**Task objective:** Set out the data as a JSON list of strings, one string per line with blank lines left out, starting with the line containing "How do I perform: Uncheck" and going on through the line containing "tap(18, 417)". Leave the pictures out of your answer.

**Material for this exercise:**
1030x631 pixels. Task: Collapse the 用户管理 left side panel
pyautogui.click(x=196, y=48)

--

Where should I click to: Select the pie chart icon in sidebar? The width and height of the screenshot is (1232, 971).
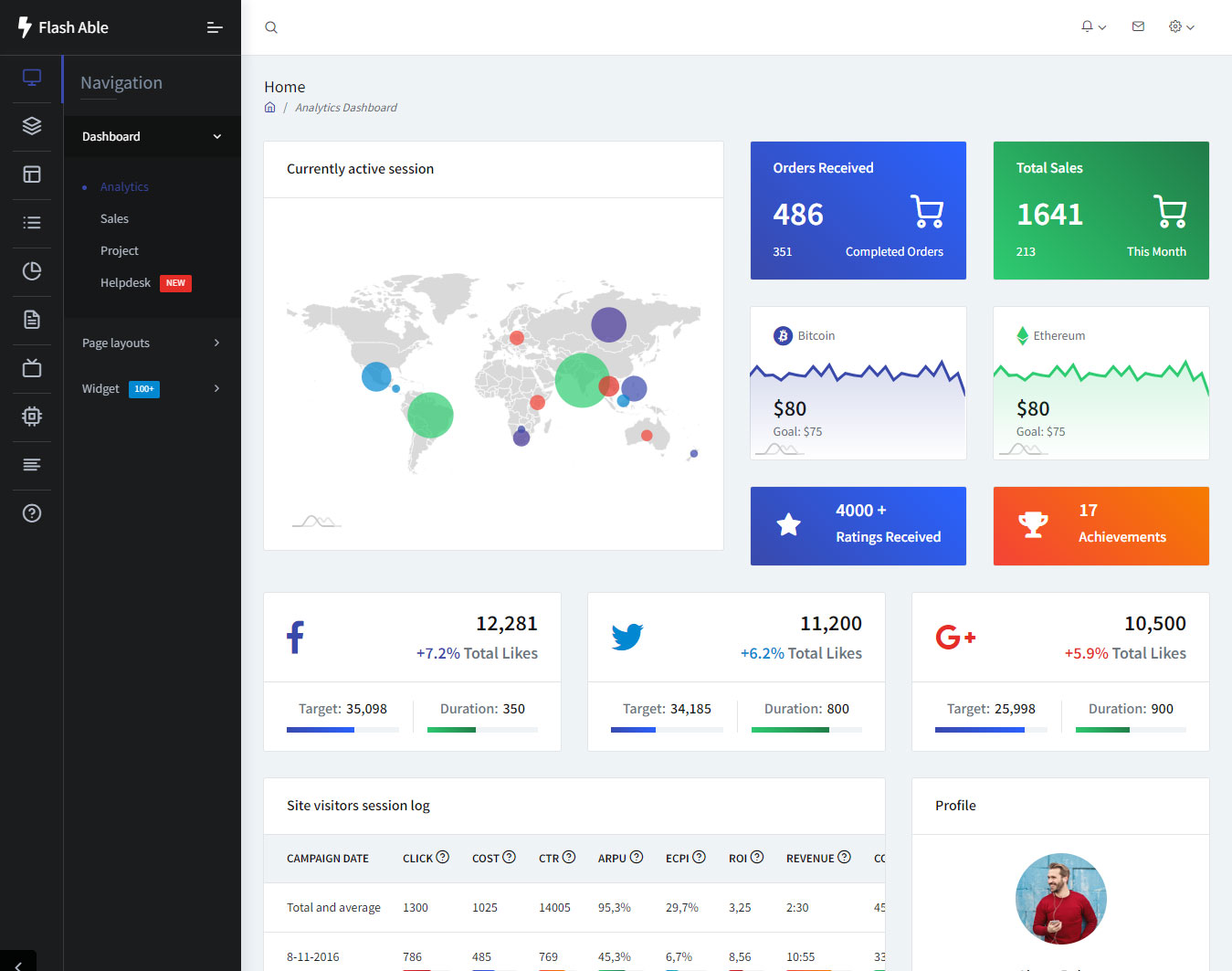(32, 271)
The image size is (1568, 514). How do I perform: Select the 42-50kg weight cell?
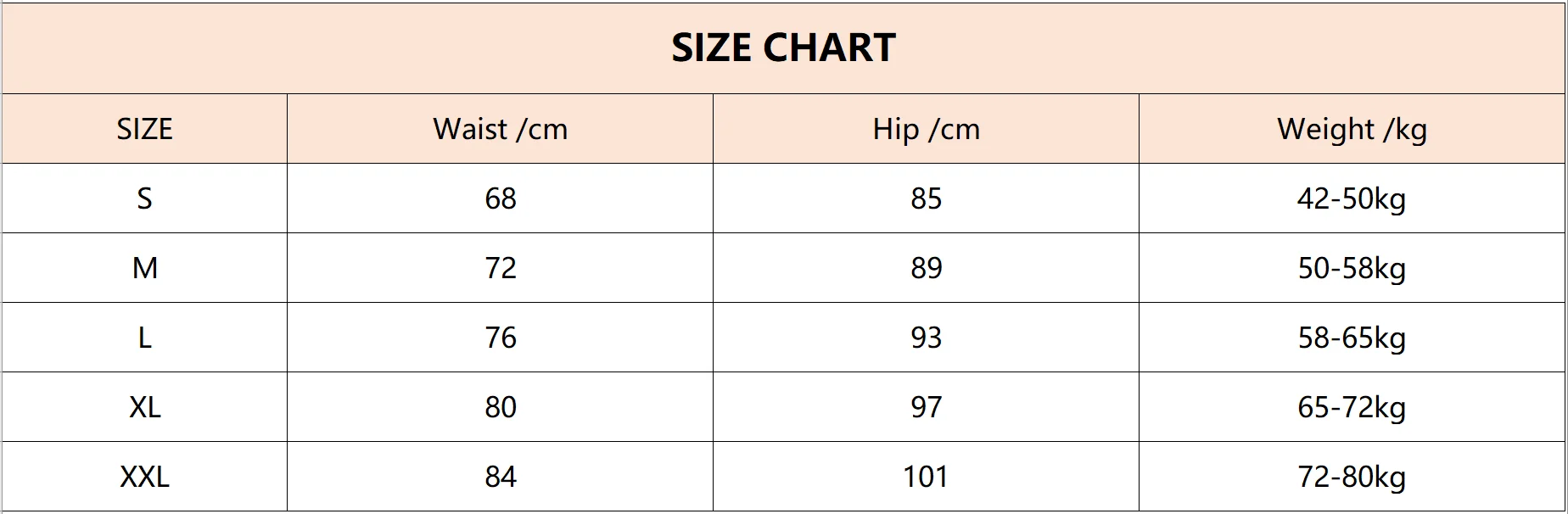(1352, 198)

* * *

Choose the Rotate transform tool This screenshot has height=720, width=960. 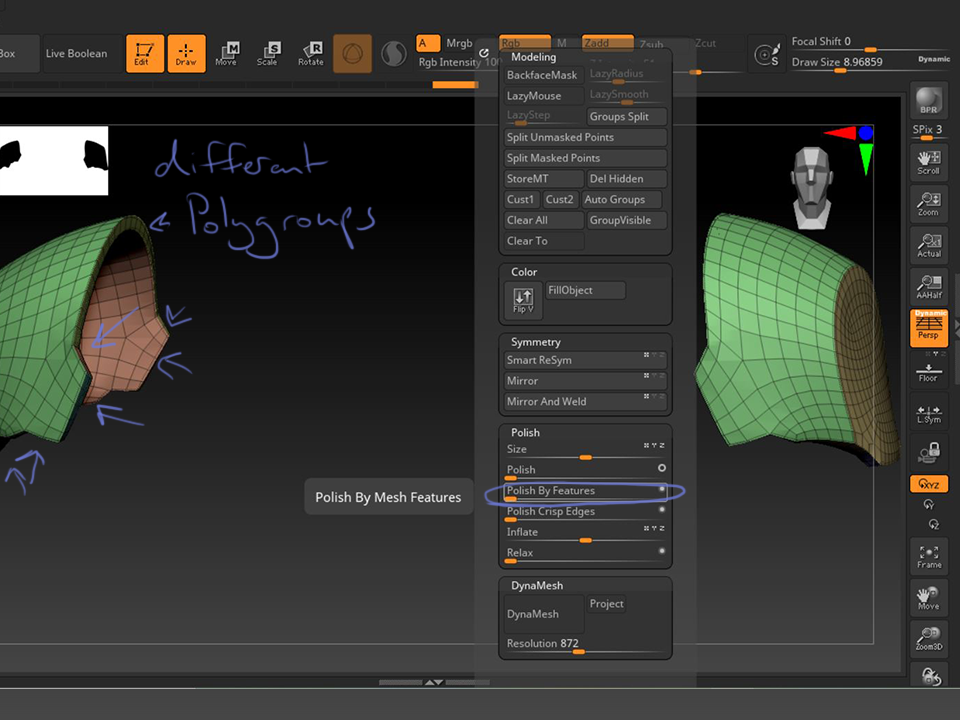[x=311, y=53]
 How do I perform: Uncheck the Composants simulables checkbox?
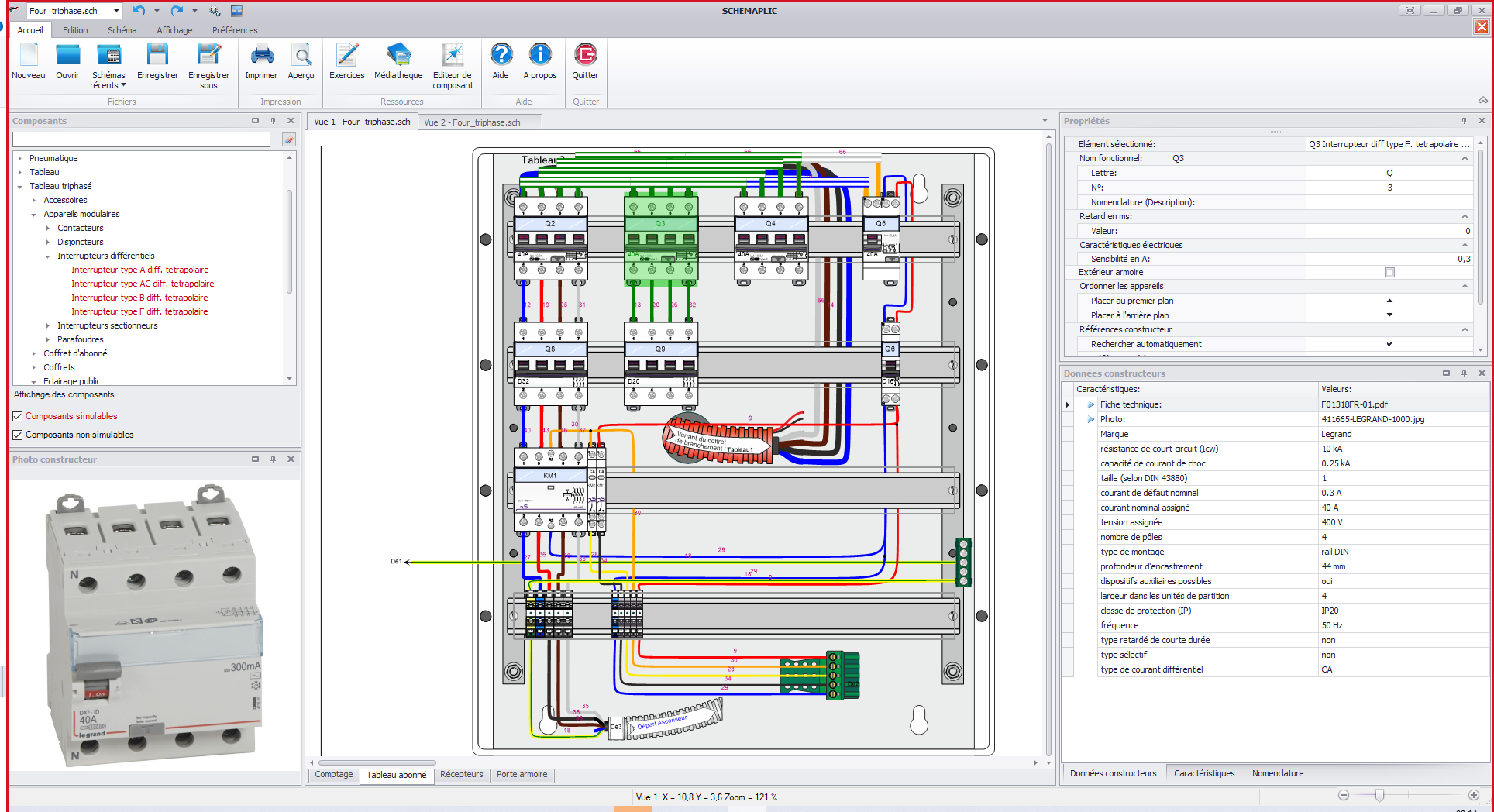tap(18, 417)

**Problem solution:**
[
  " How do I perform: Uncheck the Composants simulables checkbox?",
  "tap(18, 417)"
]